For that reason, the administration says, it will “exempt any entity possessing religious beliefs or moral convictions against the coverage required by the mandate, regardless of its corporate structure or ownership interests.”
The draft rule would also create an exemption for health insurance companies that have religious or moral objections to covering birth control. It would change the current accommodation for certain religiously affiliated employers from mandatory to optional. And it would allow insurers and employers to provide a separate insurance policy excluding coverage of contraceptives to individuals who have religious or moral objections.
The Trump administration discounts the possibility of harm to women, saying they can obtain access to contraceptives through a family member’s health plan, a plan sold on a public insurance exchange or “multiple other federal programs that provide free or subsidized contraceptives.”

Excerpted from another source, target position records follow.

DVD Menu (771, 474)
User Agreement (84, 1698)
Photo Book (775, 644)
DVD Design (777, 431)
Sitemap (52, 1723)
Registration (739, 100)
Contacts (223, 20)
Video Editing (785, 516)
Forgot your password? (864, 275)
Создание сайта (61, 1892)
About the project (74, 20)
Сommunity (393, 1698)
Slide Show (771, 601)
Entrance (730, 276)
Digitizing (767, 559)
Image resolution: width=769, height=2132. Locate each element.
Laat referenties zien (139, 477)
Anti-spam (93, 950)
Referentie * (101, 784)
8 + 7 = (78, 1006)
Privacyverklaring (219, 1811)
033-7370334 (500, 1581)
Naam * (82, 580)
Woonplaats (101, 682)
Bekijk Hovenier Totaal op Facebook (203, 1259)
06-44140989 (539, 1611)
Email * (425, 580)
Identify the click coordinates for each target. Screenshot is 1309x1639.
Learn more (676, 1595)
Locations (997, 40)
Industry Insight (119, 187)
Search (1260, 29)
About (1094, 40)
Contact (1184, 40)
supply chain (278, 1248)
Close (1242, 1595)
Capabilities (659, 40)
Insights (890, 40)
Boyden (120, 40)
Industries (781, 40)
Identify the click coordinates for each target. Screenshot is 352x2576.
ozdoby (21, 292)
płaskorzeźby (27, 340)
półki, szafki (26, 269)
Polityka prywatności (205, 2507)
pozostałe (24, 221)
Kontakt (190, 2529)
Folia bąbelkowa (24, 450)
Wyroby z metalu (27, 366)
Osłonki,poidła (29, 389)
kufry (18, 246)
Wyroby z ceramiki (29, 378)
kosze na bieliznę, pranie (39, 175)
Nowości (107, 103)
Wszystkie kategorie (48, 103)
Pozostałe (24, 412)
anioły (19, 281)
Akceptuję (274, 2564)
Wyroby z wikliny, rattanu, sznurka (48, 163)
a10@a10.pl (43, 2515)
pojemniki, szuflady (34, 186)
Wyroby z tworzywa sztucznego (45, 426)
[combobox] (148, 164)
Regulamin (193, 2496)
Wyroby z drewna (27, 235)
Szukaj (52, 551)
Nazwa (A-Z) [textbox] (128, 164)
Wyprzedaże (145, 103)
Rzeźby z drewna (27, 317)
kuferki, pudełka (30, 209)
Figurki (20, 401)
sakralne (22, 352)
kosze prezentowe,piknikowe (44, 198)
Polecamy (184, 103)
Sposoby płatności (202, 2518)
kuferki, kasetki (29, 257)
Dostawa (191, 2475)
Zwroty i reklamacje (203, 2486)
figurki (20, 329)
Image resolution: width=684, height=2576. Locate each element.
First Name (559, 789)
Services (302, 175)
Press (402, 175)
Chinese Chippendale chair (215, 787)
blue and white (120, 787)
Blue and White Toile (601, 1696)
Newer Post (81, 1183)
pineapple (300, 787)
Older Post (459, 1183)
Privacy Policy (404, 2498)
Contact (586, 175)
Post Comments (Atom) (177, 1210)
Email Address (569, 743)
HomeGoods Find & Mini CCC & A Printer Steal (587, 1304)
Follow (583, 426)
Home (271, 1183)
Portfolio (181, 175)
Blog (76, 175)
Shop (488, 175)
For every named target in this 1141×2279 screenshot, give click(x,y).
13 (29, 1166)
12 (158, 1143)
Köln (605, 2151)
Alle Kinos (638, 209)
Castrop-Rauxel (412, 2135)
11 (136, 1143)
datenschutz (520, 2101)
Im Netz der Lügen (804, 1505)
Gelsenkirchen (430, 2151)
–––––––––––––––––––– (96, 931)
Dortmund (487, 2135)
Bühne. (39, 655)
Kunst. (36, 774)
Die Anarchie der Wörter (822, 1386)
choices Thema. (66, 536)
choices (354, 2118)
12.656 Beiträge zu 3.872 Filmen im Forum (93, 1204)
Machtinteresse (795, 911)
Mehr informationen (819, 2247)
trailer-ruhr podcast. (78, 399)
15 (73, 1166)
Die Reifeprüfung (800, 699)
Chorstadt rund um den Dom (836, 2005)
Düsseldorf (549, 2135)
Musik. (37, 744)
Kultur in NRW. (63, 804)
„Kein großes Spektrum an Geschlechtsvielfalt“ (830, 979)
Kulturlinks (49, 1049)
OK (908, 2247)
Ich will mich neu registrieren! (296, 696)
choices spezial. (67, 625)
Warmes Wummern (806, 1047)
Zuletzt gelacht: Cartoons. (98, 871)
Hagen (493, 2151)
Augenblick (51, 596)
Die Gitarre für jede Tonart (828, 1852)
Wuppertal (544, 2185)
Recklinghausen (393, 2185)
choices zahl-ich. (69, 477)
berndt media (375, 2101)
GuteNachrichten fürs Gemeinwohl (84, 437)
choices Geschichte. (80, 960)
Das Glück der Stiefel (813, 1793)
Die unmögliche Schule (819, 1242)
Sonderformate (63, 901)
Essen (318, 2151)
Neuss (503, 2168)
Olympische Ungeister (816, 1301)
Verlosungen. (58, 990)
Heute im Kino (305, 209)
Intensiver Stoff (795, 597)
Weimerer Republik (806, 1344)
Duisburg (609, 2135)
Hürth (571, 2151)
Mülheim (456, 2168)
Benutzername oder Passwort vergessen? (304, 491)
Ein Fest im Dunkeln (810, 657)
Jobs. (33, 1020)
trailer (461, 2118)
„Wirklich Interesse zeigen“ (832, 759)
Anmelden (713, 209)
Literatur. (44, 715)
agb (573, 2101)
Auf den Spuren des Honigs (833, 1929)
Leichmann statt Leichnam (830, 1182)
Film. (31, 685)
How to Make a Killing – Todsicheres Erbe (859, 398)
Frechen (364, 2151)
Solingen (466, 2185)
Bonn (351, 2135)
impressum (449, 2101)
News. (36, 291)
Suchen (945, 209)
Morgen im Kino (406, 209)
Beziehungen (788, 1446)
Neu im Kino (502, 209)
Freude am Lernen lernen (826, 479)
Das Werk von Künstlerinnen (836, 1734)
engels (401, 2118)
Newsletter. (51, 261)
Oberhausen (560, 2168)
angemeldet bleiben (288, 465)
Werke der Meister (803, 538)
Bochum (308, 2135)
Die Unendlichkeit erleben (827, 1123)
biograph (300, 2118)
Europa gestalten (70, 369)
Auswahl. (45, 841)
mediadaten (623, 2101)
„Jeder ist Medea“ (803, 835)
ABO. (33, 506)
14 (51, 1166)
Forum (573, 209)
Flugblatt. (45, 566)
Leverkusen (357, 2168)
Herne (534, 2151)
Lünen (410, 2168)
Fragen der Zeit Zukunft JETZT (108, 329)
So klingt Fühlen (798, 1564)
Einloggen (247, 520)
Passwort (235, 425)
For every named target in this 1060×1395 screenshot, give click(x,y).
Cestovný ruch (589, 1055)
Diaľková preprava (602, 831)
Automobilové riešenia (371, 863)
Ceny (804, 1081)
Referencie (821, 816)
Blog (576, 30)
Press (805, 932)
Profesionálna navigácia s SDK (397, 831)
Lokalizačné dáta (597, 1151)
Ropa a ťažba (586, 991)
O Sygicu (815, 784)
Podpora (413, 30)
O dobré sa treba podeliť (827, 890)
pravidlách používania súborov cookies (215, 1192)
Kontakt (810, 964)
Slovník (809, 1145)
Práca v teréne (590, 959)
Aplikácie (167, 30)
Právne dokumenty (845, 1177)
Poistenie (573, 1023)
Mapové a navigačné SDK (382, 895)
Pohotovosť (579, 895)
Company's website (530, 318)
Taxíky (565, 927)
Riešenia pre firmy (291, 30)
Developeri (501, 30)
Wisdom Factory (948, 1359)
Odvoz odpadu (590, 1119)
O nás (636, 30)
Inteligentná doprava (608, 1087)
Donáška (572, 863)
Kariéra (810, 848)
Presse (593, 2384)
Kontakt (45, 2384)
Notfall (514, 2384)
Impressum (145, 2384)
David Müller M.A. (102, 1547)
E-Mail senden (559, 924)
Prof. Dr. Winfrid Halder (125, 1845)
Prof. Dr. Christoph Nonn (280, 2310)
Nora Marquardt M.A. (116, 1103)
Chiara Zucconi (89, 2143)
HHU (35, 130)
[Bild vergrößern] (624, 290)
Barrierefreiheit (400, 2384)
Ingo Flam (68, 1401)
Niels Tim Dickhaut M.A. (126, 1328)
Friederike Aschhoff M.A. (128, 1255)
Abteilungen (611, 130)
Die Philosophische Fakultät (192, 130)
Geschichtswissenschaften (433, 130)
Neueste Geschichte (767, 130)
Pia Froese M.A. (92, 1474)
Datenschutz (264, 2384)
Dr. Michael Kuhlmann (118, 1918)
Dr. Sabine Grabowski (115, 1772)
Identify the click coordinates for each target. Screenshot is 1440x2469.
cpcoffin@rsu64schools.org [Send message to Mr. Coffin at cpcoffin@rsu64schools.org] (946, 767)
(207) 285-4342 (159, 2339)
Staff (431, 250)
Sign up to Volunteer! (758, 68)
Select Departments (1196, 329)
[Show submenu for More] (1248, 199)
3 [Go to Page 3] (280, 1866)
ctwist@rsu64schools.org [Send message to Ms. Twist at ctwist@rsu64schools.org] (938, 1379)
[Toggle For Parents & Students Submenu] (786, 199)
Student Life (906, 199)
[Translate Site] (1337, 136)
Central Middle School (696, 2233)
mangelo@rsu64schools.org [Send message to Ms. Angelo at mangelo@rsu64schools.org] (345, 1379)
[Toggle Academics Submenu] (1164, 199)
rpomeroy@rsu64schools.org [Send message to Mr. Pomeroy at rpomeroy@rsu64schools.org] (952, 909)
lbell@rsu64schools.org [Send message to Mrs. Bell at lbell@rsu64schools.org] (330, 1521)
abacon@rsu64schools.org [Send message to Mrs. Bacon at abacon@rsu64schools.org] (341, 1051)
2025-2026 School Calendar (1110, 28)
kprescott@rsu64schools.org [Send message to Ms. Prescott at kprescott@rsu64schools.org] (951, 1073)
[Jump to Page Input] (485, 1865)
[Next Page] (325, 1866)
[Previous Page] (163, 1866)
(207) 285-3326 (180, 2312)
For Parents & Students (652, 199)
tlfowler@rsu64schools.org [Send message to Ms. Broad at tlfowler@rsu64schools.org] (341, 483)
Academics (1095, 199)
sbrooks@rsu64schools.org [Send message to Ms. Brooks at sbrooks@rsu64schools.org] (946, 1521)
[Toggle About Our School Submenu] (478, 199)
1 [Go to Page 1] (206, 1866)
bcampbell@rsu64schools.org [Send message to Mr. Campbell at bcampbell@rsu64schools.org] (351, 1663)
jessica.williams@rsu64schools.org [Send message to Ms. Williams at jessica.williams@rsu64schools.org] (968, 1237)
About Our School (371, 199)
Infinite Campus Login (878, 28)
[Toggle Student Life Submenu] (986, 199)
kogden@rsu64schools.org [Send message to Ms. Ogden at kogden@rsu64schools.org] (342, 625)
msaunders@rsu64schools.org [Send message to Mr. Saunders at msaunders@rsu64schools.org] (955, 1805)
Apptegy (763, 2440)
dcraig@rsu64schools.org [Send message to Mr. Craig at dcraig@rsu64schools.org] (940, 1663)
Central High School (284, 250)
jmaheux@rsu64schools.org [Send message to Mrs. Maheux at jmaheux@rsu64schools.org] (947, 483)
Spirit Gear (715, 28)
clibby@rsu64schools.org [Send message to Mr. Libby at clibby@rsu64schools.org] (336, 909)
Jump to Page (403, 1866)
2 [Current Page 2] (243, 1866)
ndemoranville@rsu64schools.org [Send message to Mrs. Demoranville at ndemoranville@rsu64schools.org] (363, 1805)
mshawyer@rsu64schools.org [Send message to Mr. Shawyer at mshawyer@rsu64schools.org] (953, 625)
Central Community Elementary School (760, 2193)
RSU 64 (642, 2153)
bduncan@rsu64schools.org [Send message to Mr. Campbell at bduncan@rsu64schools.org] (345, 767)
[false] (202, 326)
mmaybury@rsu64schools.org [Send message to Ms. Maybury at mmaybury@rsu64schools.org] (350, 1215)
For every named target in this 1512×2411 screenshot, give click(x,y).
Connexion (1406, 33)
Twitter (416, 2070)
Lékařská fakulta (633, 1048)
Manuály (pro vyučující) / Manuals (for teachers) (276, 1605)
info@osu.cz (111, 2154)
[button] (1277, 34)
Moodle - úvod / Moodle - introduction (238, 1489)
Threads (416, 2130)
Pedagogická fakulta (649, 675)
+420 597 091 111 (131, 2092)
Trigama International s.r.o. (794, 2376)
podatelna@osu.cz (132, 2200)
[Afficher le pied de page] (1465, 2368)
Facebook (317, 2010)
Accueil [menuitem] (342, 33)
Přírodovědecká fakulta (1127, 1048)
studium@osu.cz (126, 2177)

The draft rule provides not just a handful of talking points, but a detailed analysis of the relevant law and policy, in anticipation of a legal fight with women’s rights advocates.
Under pressure from religious objectors, the Obama administration repeatedly revised its birth control rules, and the Trump administration cites these changes to show that the government has broad discretion to decide who is exempt from the mandate.
Federal law generally requires agencies to issue new rules as proposals, with an opportunity for public comment, but the new rule is labeled an interim final rule, meaning it could take effect immediately on publication in the Federal Register. Objecting employers urgently need relief, the administration said, and “it would be impracticable and contrary to the public interest to engage in full notice-and-comment rule-making.”